··· Extract provided

Houses are reflected on January 10, 2013 on the Herengracht, one of the city of Amsterdam's three main canals. 2013 will mark the 400th anniversary since construction began on Amsterdam's world renowned Canal Ring that was added to the UNESCO World Heritage list.

Editor’s Note: Nina dos Santos is a London-based news anchor and correspondent. She is the host of CNN International’s twice-daily global business show World Business Today. Follow her on Twitter.

Story highlights

The Netherlands is suffering a housing crash that has left many in negative equity spiral

The country is the eurozone's fifth largest economy and made up of prudent savers

But the housing boom has left the Dutch the most indebted people in Europe

The Netherlands' predicament is an example of the pitfalls of "slump-then-save" mentality

CNN  — 

You don’t have to know the Netherlands well to be familiar with the story of Hans Brinker, the little Dutch boy who saved a nation from the sea in Mary Mapes Dodge’s novel by plugging a leaking dyke with his finger.

The tale may be fictional but it is symbolic of one tiny country’s struggle against erstwhile indomitable elements and it is told the world over as an example of how the smallest of deeds – or fingers in this case – can have a huge impact on the lives of many.

The low countries may have won their battle against the tide centuries ago but these days they face another fickle enemy: a housing crash so sharp it has left millions of homes financially high and dry with mortgages, as they would say in Dutch “onder water.”

WATCH MORE: German minister says ‘I don’t see’ further bailouts

And now, just as Europe’s southern states appear to have overcome the worst, a recession in one of the region’s “core” countries could jeopardize a fragile recovery still very much in its infancy.

As the eurozone’s fifth largest economy, Holland and its surrounding provinces are hardly the bloc’s economic engine but they are a key ally for Berlin in its push for stricter spending across the region.

Through their finance minister Jeroen Dijsselbloem, the Dutch sit at the helm of the Eurogroup, the very body charged with steering member states’ fiscal policy, exerting influence over larger neighbors like France and Italy.

True, austerity has already cost the Dutch dear in the form of one collapsed government but this is a country which is under pressure to set an example.

Going Dutch

As we all know, the Netherlands isn’t just famous for its clogs and windmills. Its inhabitants have always been astute financiers and careful with costs.

The expression to “go Dutch” is employed the world over when splitting a bill.

And indeed it may seem ironic that a nation famous for its monetary prudence should find itself at the center of a debt storm.

So how did this happen?

READ OPINION: Eurozone recession over but it’s too soon to celebrate

Sadly, like Brinker’s story it’s a familiar – if predictable – tale: An overheated housing market, inflated by readily available 100% mortgage offers, loans at five times salary and, worst of all, generous tax deductions on repayments, combined to create an incentive to buy, buy, buy.

With property prices now plunging around 10% a year, a growing number of Dutchmen and women have become trapped in a negative equity spiral, littering their banks’ books with bad loans.

The country’s financial institutions have already had 95 billion euros worth of aid since the 2008 crisis, but it’s estimated they still hold 650 billion euros worth of property financing on their balance sheets. That’s bigger than the Netherlands’ GDP.

······
··· Material shown

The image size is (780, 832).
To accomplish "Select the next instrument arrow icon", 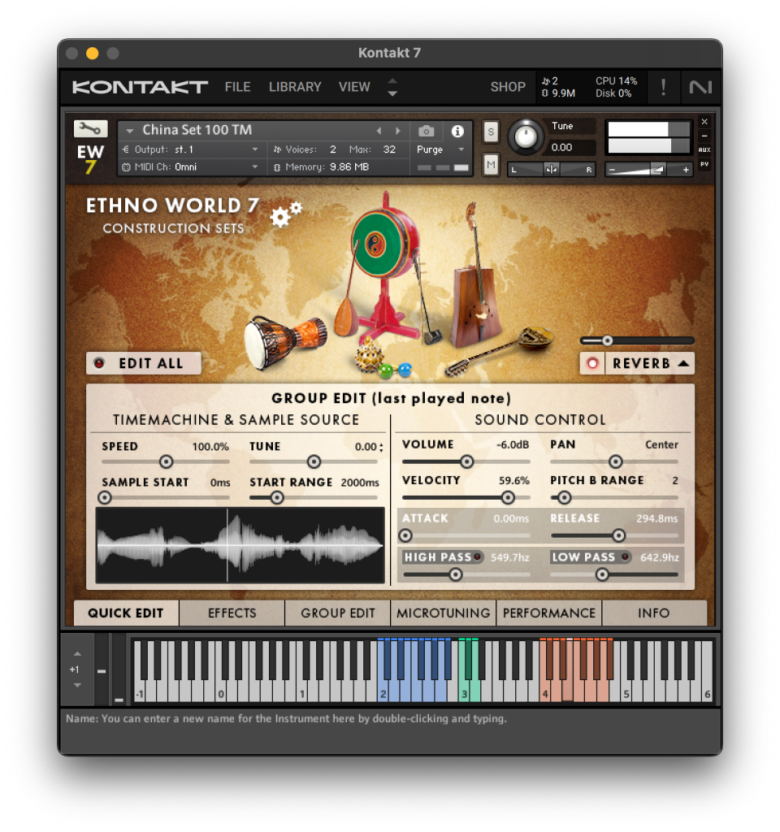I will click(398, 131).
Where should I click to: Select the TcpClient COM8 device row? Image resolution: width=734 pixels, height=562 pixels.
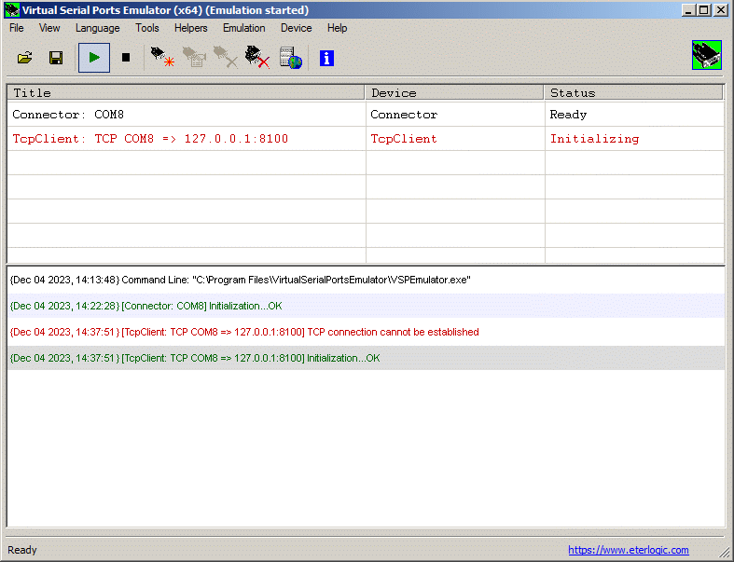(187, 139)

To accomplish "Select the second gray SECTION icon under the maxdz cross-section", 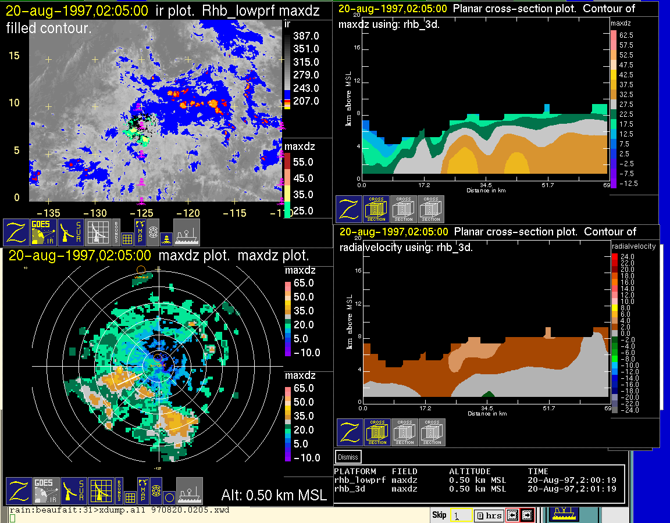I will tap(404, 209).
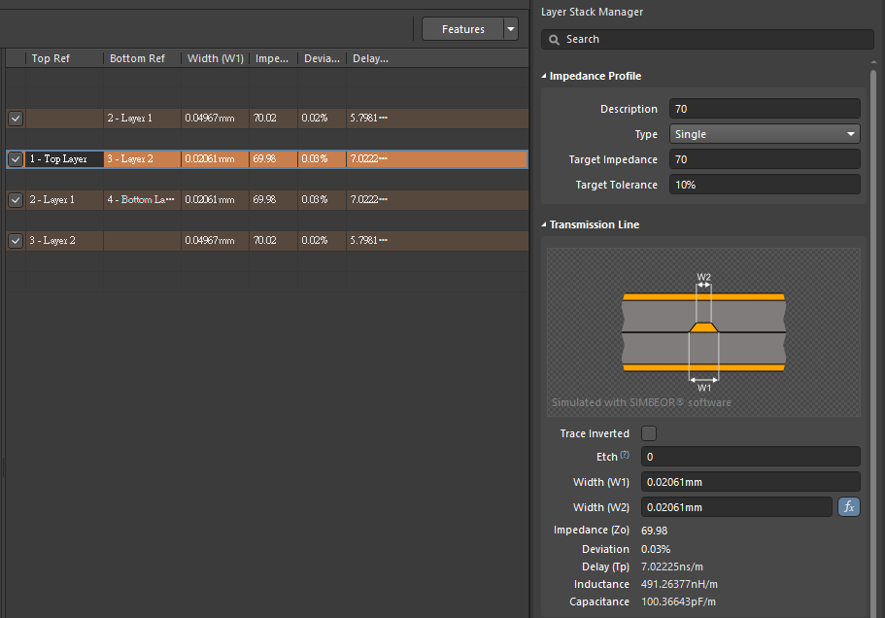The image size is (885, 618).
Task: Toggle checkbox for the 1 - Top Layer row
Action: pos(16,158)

······

### [Short task 1]
In the piece on the Dutch housing crash, rewrite the passage that begins at the words "READ OPINION: Eurozone" and stops after "with bad loans.", replacing "housing market" with "real estate market".
### [Short task 2]
Answer these about the piece on the Dutch housing crash.
(a) Who is named as the Dutch finance minister?
(b) By about how much are property prices falling each year?
(c) How much aid have the country's financial institutions received since the 2008 crisis?

### [Correct output 1]
READ OPINION: Eurozone recession over but it’s too soon to celebrate

Sadly, like Brinker’s story it’s a familiar – if predictable – tale: An overheated real estate market, inflated by readily available 100% mortgage offers, loans at five times salary and, worst of all, generous tax deductions on repayments, combined to create an incentive to buy, buy, buy.

With property prices now plunging around 10% a year, a growing number of Dutchmen and women have become trapped in a negative equity spiral, littering their banks’ books with bad loans.

### [Correct output 2]
(a) Jeroen Dijsselbloem
(b) Around 10% a year
(c) 95 billion euros